Occorre quindi, innanzi tutto, prendere atto del fatto che questa condizione di apparente invincibilità del quadro politico, sostenuto dalla grande maggioranza dei partiti in parlamento che sono diventati più che altro componenti diverse del grande “partito unico liberale”, più che corpi sociali che rappresentano interessi diversi tra di loro confliggenti, è il frutto di una crisi organica del blocco sociale dominante. Ma soprattutto, bisogna prendere atto della deriva “totalitaria” che si esercita sia a livello interno che anche sul piano internazionale. E le considerazioni sin qui fatte devono necessariamente essere messe in parallelo con la nuova dottrina euro-atlantica che ha innalzato il livello di scontro contro i paesi emergenti e non omologati al Washington consensus, a partire da Cina e Russia, ed impone ai paesi subalterni (quale è l’Italia) indirizzi strategici in politica economica ed estera che è contraria agli interessi materiali dello sviluppo delle forze produttive nazionali. Il bisogno di uscire dalla crisi economica e recuperare quel consenso perso nella società a causa di una mancanza di volontà nella redistribuzione dei poteri e della ricchezza prodotta, potrebbe spingere per una politica nazionale di apertura e maggiore integrazione economica e commerciale con la Cina e gli altri blocchi regionali emergenti. Ma questa è impedita da un vincolo di solidarietà atlantica che scarica sulla “periferia” dell’impero i costi di queste nuove direttive strategiche, scelte nel tentativo – vano- di continuare a mantenere una egemonia planetaria da parte degli Stati Uniti.

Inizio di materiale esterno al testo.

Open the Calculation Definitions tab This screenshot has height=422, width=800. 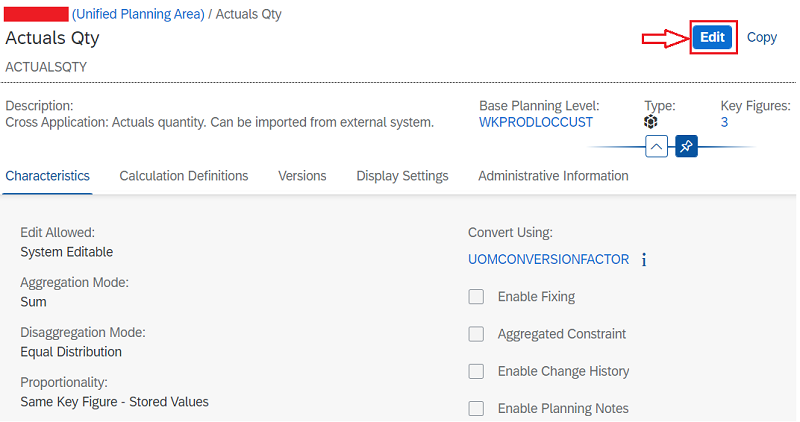coord(184,176)
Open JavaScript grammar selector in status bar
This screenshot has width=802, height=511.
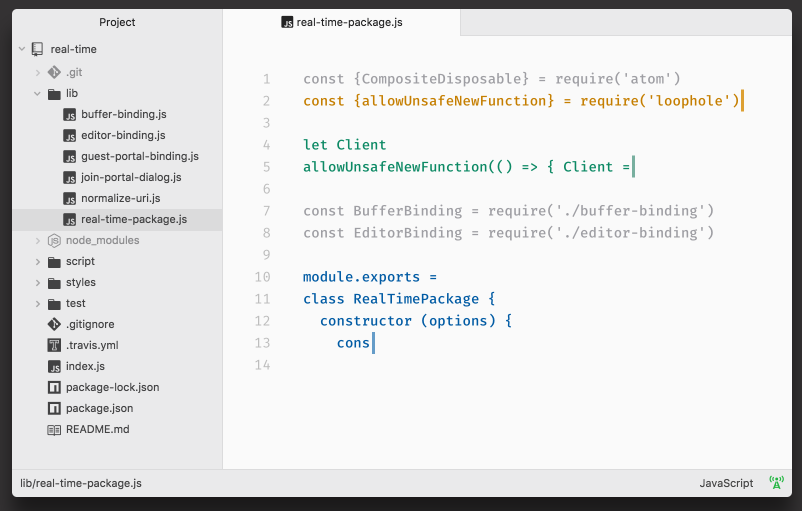click(x=726, y=483)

È in questa contraddizione e nel suo approfondimento che si giocherà la partita fondamentale per la costruzione di una politica alternativa che lotta per espropriare l’egemonia politica all’attuale classe dominante. Ed in questa lotta, non negli equilibrismi interni alle convulsioni del quadro politico, potrà emergere una nuova classe dirigente.